The Kobo massacre was an extrajudicial killing event perpetrated in Kobo district and Kobo town in North Wollo Zone of the Amhara Region of Ethiopia during the Tigray War, on 9 September 2021.

== Massacre ==
Residents told VOA News that the TDF killed 600 civilians in Kobo in the Amhara Region. According to locals, TDF fighters entered villages in Kobo district on 9 September searching for weapons, but armed farmers attacked the soldiers in the villages. As TDF fighters fled from the villages to Kobo town, they indiscriminately killed men who were working their fields in retaliation.
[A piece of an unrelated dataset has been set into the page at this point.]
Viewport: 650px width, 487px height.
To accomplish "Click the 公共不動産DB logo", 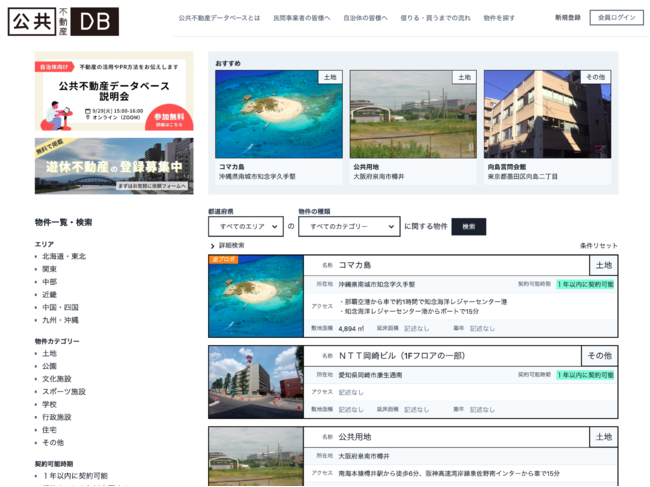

Human Rights Watch (HRW) spoke to residents of Kobo town who witnessed 23 civilians summarily executed by the TDF in that town on 9 September in retaliation for attacks by farmers earlier that day.

A report by Al Jazeera described it as "the most extensive yet of one of the deadliest known killings of Amhara in the war."

Amnesty International published a report in which witnesses described retaliatory summary executions of over two dozen men and one woman in the town of Kobo. Spatiotemporal satellite imagery analysis corroborated witness testimony that new graves were dug at two church compounds in the town to bury those summarily executed.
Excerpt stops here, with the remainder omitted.